Furthermore, the Nationalists had, by this time, captured enough Republican T-26’s to make up a capable tank force for the conditions and circumstances of the Spanish Civil War. A few years later, General Joaquín García Pallasar, an artillery officer and close friend of Franco, who had also been very closely involved with the Fiat CV ‘Breda’ project, wrote his reflections on the CCI tipo 1937 project. Writing in August 1940 for the ‘Ejército‘ magazine, he claimed that the tank had not been properly studied by its creators and they put their will to help and create a tank before taking the time to think how best to build it.
The experience of the CCI tipo 1937 would not be wasted though. Following the rejection of the CCI tipo 1937, SECN decided to build a lightly armored tank destroyer using a similar, but improved chassis and suspension. The Spanish Army showed no interest in this vehicle. After this, SECN took the gun off and presented it as an artillery tractor which was tested by the Spanish Army, though, with the Spanish Civil War ended and the country in ruins, there was no need for military investment.
The Controversy Over Who Built The Tank
Whilst photographic evidence of the tank being tested clearly shows it at the SECN factory in Sestao, it is important to note that according to Artemio Mortera Pérez, Lucas Molina Franco, and José María Manrrique García (three of the leading historians of AFV use in the Spanish Civil War) some Italian publications claim the tank was built by the Italian company of Ansaldo to be sold to Spain. They do not specify which publications make this claim, making their initial claim not stand as strong. However, some older Italian publications, namely, Cesare Falessi and Benedetto Pafi’s Veicoli da combattimento dell’esercito italiano dal 1939 al 1945, make the claim that the vehicle was built in Ansaldo in 1937 and called Trubia. Regardless, this is patently not true.

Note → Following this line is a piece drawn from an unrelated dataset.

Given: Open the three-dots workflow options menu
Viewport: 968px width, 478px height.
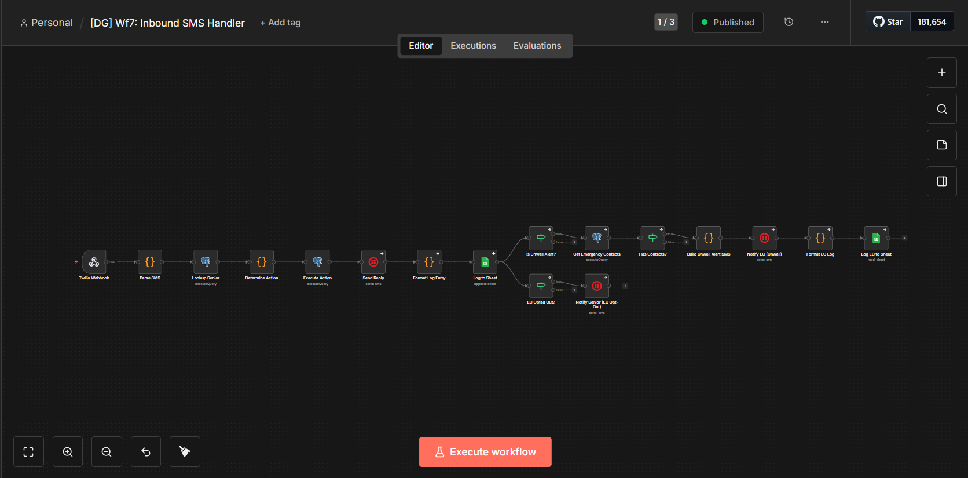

Interviewed factory workers are adamant that there was no foreign (German or Italian) contribution to the project. However, Colonel Valentino Babini, the commander in charge of the Raggrupamento Carristi of the Corpo Truppe Volontarie [Eng. Tank Regiment of the Volunteer Troop Corp], writes in his documents of an Italian artillery technician supporting the Spanish engineers building the tank, and highlights the fact that the CCI tipo 1937 copied some features from Italian tanks. This is by no means the only controversy between Italian and Spanish claims surrounding tanks during the Spanish Civil War, with the Fiat CV.33/35 ‘Breda’ being a notable example. This shows that alliances are not always as straightforward as it may seem and that tensions always exist.
The CCI tipo 1937 did not provide Nationalist forces with a significant improvement over the T-26’s they had. Its main armament was sufficient enough at the time to deal with Republican armor (including the Soviet T-26, BA-6 and FAI, and Spanish-built vehicles such as the UNL-35 or AAC-1937), but its speed was disappointing for a light tank, and its armor was simply appalling, being easily penetrated by 7.92mm rifle fire. It was a decent idea in principle, just poorly delivered. Although in most aspects superior to the Fiat CV (overall) and Panzer I (firepower and mobility), it could not compete with the T-26, and when the latter became available in sufficient number to the Nationalists, there was no need for a newer tank.
|Total weight, battle ready||8 tonnes|
|Crew||3 (Driver, frontal gunner, gunner/loader)|
|Propulsion||6 cylinder MAN 100 hp|
|Max speed||24 km/h (14.91 mph)|
|Armament||1 x 20 mm Italian Breda M-35
2 x 7.92 mm Hotchkiss Mod. 1914 machine guns
|Armor||Not specified, unlikely to exceed 10-12 mm|
Artemio Mortera Pérez, Los Carros de Combate “Trubia” (Valladolid: Quirón Ediciones, 1993)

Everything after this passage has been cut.